Improving phase grating and absorption grating diffusers

Abstract

This thesis investigates room acoustic diffusers based on number sequences, exploring their
shortcomings and presents improvements.
Standard Phase Grating Diffusers display frequencies where they act like flat plates and fail
to diffuse. To overcome this, two new sequences (Luke and power residue) are introduced.
The diffusers based on these sequences display extended frequency range compared to
standard ones such as Quadratic Residue and Primitive Root Diffusers. Their performance is
studied using Boundary Element Modelling which shows that they can avoid flat plate
phenomena in the audible frequency range. Furthermore, it is shown that by taking advantage
of their inner symmetries Quadratic Residue and Primitive Root Diffusers can be created
from smaller components thus allowing for the flat plat effect to be mitigated.
Next, Absorption Grating Diffusers are investigated. They consist of ideally absorbing and
reflecting elements. For their implementation heavily damped Helmholtz Resonators are
investigated showing that they give an approximation of the required distribution of
admittance on the surface.
Then the performance of ideal Absorption Grating Diffusers is investigated using Boundary
Element Modelling. Even with idealised completely absorbing elements, the performance of
the diffuser is shown not to achieve substantial diffusion. This arises because edge diffraction
from the reflecting elements weakens at high frequencies. At frequencies where smaller
elements are creating substantial scattering, larger elements are producing specular
reflections. Furthermore, due to the lack of cancellation, the specular reflected lobe is
insufficiently attenuated, because it can only be changed through absorption.
Improvements to the original design are suggested. By changing reflective elements to
reactive ones, scattering can be extended to higher frequencies. This allows for a range of
frequencies were more reflecting elements display substantial dispersion. Also, implementing
the absorbing elements using porous material in a shallow well allows some reflection,
resulting in cancellation in the specular reflection lobe due to interference.

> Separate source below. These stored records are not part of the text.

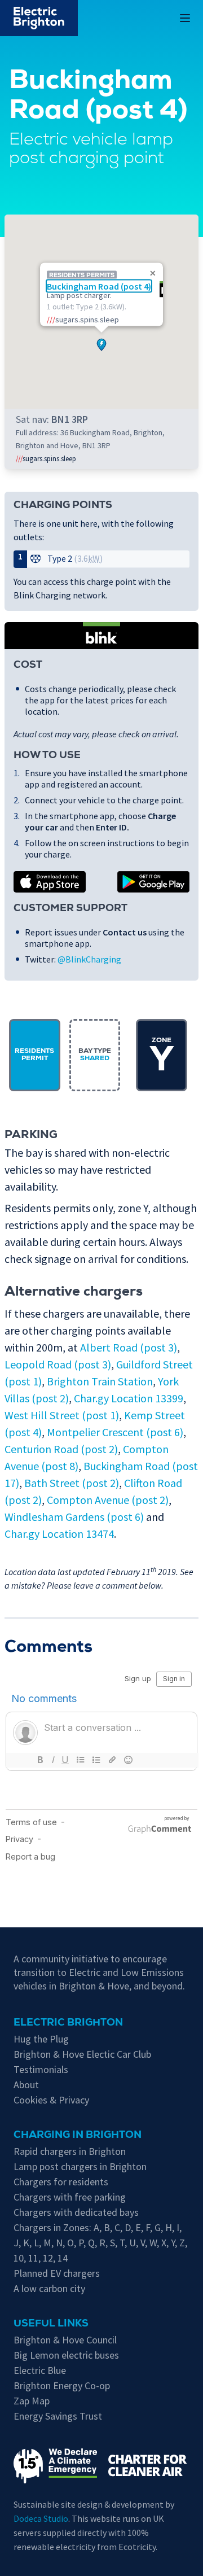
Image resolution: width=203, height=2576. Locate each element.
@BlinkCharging (89, 959)
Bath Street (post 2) (71, 1483)
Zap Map (32, 2400)
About (26, 2084)
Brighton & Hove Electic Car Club (82, 2054)
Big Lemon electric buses (66, 2354)
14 (63, 2257)
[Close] (153, 272)
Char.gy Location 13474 (59, 1534)
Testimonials (41, 2069)
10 (19, 2257)
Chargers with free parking (70, 2196)
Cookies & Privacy (51, 2099)
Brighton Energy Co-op (62, 2385)
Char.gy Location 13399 (128, 1398)
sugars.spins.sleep (46, 458)
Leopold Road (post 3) (58, 1364)
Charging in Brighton (78, 2136)
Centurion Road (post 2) (61, 1449)
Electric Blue (40, 2370)
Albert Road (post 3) (128, 1347)
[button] (101, 342)
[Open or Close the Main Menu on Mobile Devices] (185, 18)
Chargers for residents (61, 2181)
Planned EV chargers (57, 2273)
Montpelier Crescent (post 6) (115, 1432)
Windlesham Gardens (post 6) (74, 1517)
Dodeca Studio (41, 2518)
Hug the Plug (41, 2038)
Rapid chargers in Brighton (70, 2151)
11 (33, 2257)
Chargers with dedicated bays (76, 2212)
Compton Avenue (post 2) (108, 1500)
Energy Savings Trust (58, 2415)
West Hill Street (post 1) (62, 1415)
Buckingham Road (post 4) (99, 285)
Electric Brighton (68, 2023)
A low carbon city (49, 2288)
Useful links (51, 2324)
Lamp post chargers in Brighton (80, 2166)
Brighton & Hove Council (65, 2339)
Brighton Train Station (100, 1381)
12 (48, 2257)
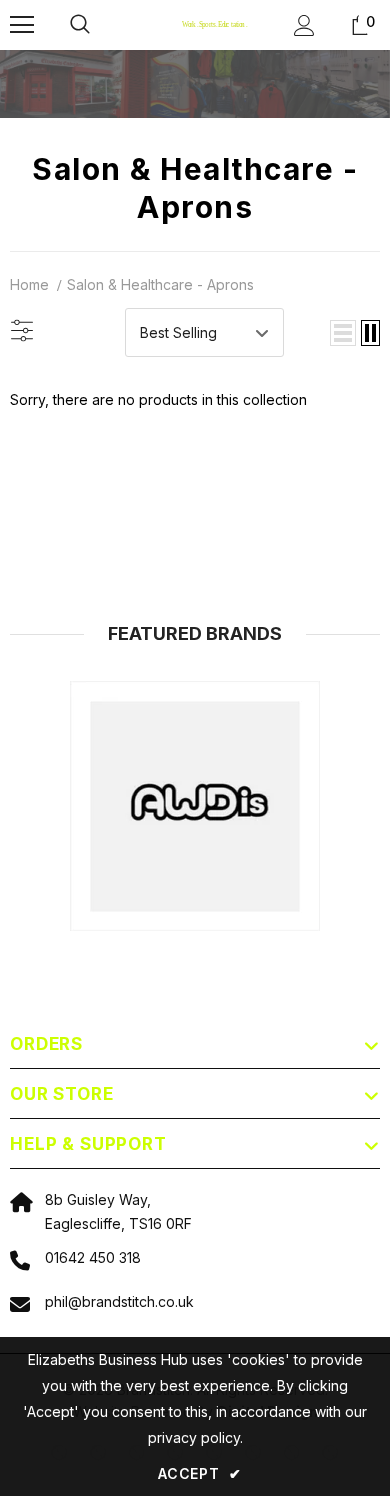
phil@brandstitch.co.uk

Measurements of the scattered pressure distribution of absorption grating surfaces are carried
out and then compared to Boundary Element Modelling simulations using surface admittance
data measured in an impedance tube. The agreement between measurement and simulation is excellent proving the accuracy of this simulation method for these applications. The results
show that the samples tested perform as two level Phase Grating Diffusers, with some energy
loss, while their diffusion characteristics are shifted to lower frequencies. This arises because
of the lower speed of sound in the porous medium. This implementation is shown to absorb
50% of the incident sound while the rest is scattered uniformly but only over a limited
bandwidth.